Here is the plot of our forecast for the month of May.

fc_atm4 %>%
  autoplot(atm_ts) +
  ggtitle(latex2exp::TeX(paste0("ATM 4 Forcasted with $ARIMA(0,0,1)(2,0,0)_7$ and $\\lambda$ = ",
         round(lambda4,2))))

Let’s check out the residuals of our model.

atm4_fit %>%
  select(ARIMA_ts) %>%
  gg_tsresiduals() +
  ggtitle(latex2exp::TeX(paste0("Residuals for $ARIMA(0,0,1)(2,0,0)_7$ with $\\lambda$ = ",
         round(lambda4,2))))

WE cans see that the residuals are almost normally distributed while ACF plots shows only one significant spike

Forecasted Data:

Here are the ultimate forecasts for all four ATMs. ATM1 and ATM2 effectively capture the seasonality and its fluctuations. ATM3 simply reflects the average of non-zero data points. Meanwhile, ATM4 appears to regress towards the mean as we progress further into May.

# save as data frame
fc <- bind_rows(fc_atm1, fc_atm2, fc_atm3, fc_atm4) %>%
  as.data.frame() %>%
  select(Date, ATM, .mean) %>%
  rename(Cash = .mean)

# export file
fc %>% write.csv("ATM_forecasts.csv")

Let’s put all the forecast plots together.

fc %>%
  as_tsibble(index = Date, key = ATM) %>%
  autoplot(Cash) +
  facet_wrap(~ATM, scales = "free", nrow = 4) +
  labs(title = "Forecasted ATM Withdrawls in May 2010")

# altogether plot
fc %>%
  as_tsibble(index = Date, key = ATM) %>%
  autoplot(Cash) +
  autolayer(atm_ts, Cash, colour = "black") +
  facet_wrap(~ATM, scales = "free", nrow = 4) +
  labs(title = "ATM Withdrawls")

Residential Power Forecast:

In the section we will work with a simple dataset of residential power usage for January 1998 until December 2013. Our goal is to model these data and a monthly forecast for 2014. The data is given in a single file.
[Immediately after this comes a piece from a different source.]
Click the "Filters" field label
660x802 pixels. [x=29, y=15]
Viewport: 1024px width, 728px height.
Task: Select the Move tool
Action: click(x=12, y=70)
The variable ‘KWH’ is power consumption in Kilowatt hours, the rest is straight forward. Let’s load the data set.

Loading the Dataset:

The dataset has been stored on a remote location and read into Rstudio from theere.

res <- read.csv("https://raw.githubusercontent.com/Umerfarooq122/Multiple-forecasting-techniques-/main/residential%20%20-%20ResidentialCustomerForecastLoad.csv")
head(res)
##   CaseSequence YYYY.MMM     KWH
## 1          733 1998-Jan 6862583
## 2          734 1998-Feb 5838198
## 3          735 1998-Mar 5420658
## 4          736 1998-Apr 5010364
## 5          737 1998-May 4665377
## 6          738 1998-Jun 6467147

We can see that the month is in Character(text) data type so month was transformed from textual format into a monthly time object. Subsequently, the data was converted into a tsibble object.

Res_Load <- res %>%
  # renaming column name
  rename(Month = 'YYYY.MMM') %>%
  # converting into date format
  mutate(Month = yearmonth(Month)) %>%
  # converting to tsibble
  as_tsibble(index = Month) 

Let’s check out if we have any missing values in our data set.

colSums(is.na(Res_Load))
## CaseSequence        Month          KWH 
##            0            0            1

We can confirm that there is only 1 missing value. Again we can interpolate for that using ARIMA

Handling The Missing Values:

ts_data <- ts(Res_Load$KWH, frequency = 1)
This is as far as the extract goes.